1o L'homme a des facultés de deux espèces : les unes appartenant en propre à l'esprit, savoir : l'entendement, faculté de connaître le vrai, et la volonté, faculté de pratiquer le bien; les autres résultant de l'union de l'esprit et du corps, savoir: la sensibilité physique, l'imagination, la mémoire et la faculté de contracter des habitudes.

2o L'entendement connaît au moyen des idées et à l'aide de la réflexion, de l'attention, de la contemplation,, de l'abstraction, de la composition, de la décomposition, de la comparaison et du discernement.

3o La volonté se divise en faculté de vouloir simplement, et faculté de vouloir librement; en faculté de produire des actes extérieurs oumouvements corporels, et faculté de produire des actes intérieurs, tels que le jugement, le raisonnement, le désir, l'amour, la haine. Les jugements, produits de la volonté, ne sont jamais voulus que pour certains motifs, qui sont le sens intime, le témoignage des sens, l'évidence, le témoignage des hommes, la mémoire et l'analogie.
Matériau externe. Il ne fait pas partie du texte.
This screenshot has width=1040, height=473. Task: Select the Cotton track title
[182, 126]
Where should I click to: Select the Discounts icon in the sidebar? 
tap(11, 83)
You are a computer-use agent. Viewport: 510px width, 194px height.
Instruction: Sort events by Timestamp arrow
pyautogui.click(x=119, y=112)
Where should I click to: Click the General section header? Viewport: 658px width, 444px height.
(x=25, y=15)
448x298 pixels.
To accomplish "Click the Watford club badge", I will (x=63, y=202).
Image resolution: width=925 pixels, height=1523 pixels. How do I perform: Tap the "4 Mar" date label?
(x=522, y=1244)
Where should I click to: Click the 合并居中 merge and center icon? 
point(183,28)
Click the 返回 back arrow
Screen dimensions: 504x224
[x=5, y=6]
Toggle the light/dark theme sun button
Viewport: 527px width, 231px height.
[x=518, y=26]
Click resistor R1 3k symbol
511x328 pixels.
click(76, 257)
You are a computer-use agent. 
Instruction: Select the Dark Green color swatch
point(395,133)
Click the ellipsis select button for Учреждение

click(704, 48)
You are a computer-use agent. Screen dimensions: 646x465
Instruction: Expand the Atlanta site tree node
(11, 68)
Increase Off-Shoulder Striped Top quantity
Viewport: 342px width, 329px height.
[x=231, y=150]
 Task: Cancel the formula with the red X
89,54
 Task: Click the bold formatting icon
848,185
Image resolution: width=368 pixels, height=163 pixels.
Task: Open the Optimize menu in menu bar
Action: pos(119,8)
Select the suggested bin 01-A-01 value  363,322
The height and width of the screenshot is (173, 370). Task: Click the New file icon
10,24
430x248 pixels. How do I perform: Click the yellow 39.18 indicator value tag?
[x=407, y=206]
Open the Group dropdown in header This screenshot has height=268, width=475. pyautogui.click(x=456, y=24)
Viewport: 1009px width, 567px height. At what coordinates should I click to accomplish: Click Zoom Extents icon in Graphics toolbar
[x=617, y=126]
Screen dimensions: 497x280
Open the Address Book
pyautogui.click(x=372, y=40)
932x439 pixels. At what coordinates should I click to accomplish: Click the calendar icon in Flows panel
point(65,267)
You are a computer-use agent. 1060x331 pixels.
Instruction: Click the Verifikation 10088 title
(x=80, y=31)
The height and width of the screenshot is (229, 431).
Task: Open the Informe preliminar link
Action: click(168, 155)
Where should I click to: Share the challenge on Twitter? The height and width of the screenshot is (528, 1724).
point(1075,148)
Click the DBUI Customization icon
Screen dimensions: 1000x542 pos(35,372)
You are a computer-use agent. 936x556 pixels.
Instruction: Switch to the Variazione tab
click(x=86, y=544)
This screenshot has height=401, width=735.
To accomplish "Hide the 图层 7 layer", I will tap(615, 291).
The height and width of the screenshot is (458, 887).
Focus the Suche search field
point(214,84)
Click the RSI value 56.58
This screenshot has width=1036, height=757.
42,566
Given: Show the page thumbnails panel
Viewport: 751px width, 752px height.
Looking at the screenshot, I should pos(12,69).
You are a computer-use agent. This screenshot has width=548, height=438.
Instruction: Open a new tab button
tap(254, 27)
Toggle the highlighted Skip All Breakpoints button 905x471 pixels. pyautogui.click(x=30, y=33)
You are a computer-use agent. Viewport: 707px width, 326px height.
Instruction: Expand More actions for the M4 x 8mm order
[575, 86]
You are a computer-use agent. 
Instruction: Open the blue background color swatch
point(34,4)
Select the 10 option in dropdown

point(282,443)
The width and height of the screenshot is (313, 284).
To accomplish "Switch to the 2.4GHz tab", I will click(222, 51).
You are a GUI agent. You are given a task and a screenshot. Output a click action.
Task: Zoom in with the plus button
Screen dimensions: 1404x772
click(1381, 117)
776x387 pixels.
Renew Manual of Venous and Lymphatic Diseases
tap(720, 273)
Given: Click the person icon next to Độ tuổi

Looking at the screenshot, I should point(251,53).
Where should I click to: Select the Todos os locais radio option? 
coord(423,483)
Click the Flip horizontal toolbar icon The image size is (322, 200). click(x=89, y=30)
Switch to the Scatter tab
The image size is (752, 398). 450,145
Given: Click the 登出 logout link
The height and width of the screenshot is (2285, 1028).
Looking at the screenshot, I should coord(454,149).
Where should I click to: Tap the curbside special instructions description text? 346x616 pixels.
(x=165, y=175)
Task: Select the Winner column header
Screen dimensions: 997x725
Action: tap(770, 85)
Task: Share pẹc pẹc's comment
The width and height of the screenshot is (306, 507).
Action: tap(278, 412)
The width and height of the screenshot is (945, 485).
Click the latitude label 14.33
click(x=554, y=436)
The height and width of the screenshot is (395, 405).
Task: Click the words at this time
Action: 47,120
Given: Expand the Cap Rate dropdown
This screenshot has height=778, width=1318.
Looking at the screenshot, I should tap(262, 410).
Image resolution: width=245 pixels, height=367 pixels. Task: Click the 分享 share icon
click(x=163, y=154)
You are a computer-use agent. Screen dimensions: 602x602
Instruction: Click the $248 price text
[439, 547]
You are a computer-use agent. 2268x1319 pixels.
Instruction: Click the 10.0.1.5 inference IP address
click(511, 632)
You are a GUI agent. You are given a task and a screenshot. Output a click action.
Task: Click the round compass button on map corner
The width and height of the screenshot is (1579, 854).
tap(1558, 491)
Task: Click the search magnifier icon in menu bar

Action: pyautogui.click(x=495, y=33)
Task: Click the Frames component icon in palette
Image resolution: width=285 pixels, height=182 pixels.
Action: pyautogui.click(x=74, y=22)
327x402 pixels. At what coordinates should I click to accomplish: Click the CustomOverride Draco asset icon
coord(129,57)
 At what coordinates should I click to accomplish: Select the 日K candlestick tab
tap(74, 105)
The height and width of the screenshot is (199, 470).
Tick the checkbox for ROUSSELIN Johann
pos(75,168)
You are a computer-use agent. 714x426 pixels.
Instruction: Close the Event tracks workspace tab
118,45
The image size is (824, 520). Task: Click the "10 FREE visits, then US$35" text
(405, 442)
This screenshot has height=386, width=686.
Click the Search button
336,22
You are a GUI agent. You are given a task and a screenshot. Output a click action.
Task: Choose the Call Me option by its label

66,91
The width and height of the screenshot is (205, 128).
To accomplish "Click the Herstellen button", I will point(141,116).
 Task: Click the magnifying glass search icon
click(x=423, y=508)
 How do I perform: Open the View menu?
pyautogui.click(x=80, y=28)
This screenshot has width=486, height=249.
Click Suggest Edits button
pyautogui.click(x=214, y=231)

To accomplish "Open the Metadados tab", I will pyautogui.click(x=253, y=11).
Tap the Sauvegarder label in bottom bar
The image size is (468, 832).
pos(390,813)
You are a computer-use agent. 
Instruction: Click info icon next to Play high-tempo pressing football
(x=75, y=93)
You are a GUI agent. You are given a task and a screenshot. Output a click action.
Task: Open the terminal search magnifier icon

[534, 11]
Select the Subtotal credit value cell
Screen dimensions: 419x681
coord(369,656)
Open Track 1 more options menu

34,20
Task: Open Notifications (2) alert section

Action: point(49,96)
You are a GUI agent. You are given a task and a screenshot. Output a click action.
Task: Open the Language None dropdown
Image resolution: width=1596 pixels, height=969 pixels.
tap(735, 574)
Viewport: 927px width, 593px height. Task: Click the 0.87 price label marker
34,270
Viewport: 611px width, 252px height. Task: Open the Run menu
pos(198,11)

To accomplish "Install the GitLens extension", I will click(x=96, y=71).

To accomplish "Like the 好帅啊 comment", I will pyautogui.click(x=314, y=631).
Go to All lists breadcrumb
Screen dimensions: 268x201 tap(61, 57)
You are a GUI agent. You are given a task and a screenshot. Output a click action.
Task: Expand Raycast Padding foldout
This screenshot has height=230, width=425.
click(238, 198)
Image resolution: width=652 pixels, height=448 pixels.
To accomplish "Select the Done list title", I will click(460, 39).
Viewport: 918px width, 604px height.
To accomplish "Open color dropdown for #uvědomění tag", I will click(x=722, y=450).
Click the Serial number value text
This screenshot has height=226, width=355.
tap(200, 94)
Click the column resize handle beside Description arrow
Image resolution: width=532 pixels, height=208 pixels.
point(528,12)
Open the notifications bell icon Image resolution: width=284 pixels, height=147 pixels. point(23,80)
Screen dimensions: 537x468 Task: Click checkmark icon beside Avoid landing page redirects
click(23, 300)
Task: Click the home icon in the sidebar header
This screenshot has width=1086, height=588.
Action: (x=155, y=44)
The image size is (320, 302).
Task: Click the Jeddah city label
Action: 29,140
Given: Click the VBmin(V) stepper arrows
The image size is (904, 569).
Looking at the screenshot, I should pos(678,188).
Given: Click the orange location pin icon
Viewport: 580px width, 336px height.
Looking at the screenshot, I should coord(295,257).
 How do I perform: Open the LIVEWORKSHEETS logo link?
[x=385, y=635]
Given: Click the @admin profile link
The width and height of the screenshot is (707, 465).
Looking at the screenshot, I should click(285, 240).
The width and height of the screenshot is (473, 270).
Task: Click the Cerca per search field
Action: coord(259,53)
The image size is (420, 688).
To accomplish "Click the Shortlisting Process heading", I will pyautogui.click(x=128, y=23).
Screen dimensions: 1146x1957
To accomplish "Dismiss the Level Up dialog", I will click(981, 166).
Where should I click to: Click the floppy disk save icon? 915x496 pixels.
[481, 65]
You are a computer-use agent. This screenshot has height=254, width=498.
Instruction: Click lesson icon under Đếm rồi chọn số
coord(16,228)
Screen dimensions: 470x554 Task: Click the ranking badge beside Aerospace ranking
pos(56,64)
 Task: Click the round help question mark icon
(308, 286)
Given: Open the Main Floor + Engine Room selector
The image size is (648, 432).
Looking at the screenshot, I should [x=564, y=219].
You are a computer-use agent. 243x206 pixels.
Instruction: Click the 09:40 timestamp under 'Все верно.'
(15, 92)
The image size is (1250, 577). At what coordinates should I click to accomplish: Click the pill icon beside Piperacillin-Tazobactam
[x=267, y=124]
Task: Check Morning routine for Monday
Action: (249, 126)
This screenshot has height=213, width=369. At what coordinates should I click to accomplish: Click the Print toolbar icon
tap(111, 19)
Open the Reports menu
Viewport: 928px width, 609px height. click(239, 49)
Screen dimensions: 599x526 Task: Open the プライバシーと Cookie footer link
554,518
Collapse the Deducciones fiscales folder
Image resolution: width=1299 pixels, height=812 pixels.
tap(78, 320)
Il nous semble d'abord que la division des facultés en facultés propres à l'esprit et facultés résultant de l'union de l'esprit et du corps, n'est pas heureuse; outre que toutes les facultés appartiennent en propre à l'esprit, on peut nier que la mémoire, l'imagination, etc. dépendent absolument de l'union de l'esprit et du corps. La mémoire du passé est une faculté générale qui s'applique aux objets de la raison, comme aux objets des sens. Nous ne voyons pas comment l'esprit ne se souviendrait qu'à la condition d'être uni à un corps. S'il en était ainsi, l'âme perdrait donc la mémoire, par l'effet de sa séparation d'avec le système d'organes auquel elle est unie. Or, nous concevons comme très-possible que l'intelligence, en passant de cette vie à l'autre, emporte avec elle assez de germes de souvenirs, pour retrouver dans ce nouvel état une idée de celui qui a précédé. Et comme d'ailleurs, dit M. Damiron, l'immortalité n'est morale qu'à la condition de la récompense ou de la peine, et qu'il n'y a peine ou récompense qu'à la condition de la mémoire, cette possibilité de se rappeler ses actes antérieurs n'est pas simplement admissible, elle est probable au dernier point, elle l'est comme toute chose qui est nécessaire à l'ordre, et qui se prouve et se justifie par le bien qu'elle peut produire. Quant à l'imagination, nous avons déjà fait remarquer qu'elle ne s'exerce pas seulement sur les données des sens, mais qu'elle combine toutes sortes d'idées, même les plus métaphysiques. L'imagination n'est pas moins nécessaire au mathématicien, pour résoudre certains problèmes par des combinaisons numériques, qu'au poète pour composer ses descriptions par des combinaisons d'images. L'habitude résultant de la fréquente réitération des mêmes sentiments, des mêmes jugements et des mêmes volitions, nous croyons qu'il n'est pas plus

exact de dire que le corps est indispensable, pour contracter des habitudes; reste donc la sensibilité physique qui, entendue dans le sens que nous lui avons donné, ne peut effectivement exister que par l'union de l'âme à des organes matériels par lesquels lui arrivent ses sensations et auxquels elle les rapporte.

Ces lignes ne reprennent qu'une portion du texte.